● EXTRAIT FOURNI
•••••

Le drone vole depuis quelques minutes dans la nuit ukrainienne. Sur la tablette et dans le casque du soldat qui le pilote depuis une cave humide d’un village de la région de Kharkiv, le paysage défile en dégradés de gris, du blanc au noir profond : des champs, des bosquets, des lampadaires, quelques routes et chemins. «Bienvenue au Mordor», dit le soldat August, un nom de code. Le drone vient de franchir la frontière, il est en Russie.

•••••

● CONSIGNE ÉCRITE A
Dans les lignes de données, extrayez sans modification le segment qui va de la ligne contenant "Given: Click the 2,194.4 value cell" jusqu'à la ligne contenant "Looking at the screenshot, I should (x=795, y=505).", ces deux lignes comprises.

•••••

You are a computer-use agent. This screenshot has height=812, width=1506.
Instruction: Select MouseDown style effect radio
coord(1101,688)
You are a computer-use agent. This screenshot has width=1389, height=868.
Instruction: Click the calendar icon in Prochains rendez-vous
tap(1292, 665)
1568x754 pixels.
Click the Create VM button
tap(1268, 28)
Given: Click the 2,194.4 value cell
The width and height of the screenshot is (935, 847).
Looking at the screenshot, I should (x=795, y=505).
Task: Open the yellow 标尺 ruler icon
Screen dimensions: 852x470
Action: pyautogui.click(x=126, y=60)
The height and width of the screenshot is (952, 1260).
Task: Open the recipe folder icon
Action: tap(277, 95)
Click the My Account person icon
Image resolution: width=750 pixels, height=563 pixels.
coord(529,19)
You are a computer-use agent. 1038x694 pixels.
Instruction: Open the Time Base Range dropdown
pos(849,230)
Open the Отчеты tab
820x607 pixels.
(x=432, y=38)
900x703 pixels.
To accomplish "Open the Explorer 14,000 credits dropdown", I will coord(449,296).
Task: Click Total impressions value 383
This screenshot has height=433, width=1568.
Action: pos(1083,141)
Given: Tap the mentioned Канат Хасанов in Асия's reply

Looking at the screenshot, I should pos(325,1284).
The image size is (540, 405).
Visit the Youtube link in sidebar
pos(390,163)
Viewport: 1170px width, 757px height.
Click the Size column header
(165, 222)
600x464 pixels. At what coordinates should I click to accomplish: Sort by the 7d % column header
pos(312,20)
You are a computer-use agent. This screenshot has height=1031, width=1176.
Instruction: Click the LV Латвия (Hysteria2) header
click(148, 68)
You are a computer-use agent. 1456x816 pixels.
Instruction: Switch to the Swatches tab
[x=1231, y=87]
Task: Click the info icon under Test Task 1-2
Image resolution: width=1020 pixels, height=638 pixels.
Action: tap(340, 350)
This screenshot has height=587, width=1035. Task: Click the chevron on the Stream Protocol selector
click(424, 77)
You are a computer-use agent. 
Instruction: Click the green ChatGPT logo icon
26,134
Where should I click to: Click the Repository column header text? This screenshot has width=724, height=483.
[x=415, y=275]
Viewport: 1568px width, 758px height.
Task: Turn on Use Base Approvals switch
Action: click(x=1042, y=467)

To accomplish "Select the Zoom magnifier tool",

•••••

● CONSIGNE ÉCRITE B
Recopiez à l'identique, dans l'extrait sur le drone, le segment allant de "Le drone vole" jusqu'à "est en Russie.".

● SOLUTION RÉDIGÉE A
Given: Click the 2,194.4 value cell
The width and height of the screenshot is (935, 847).
Looking at the screenshot, I should (x=795, y=505).

● SOLUTION RÉDIGÉE B
Le drone vole depuis quelques minutes dans la nuit ukrainienne. Sur la tablette et dans le casque du soldat qui le pilote depuis une cave humide d’un village de la région de Kharkiv, le paysage défile en dégradés de gris, du blanc au noir profond : des champs, des bosquets, des lampadaires, quelques routes et chemins. «Bienvenue au Mordor», dit le soldat August, un nom de code. Le drone vient de franchir la frontière, il est en Russie.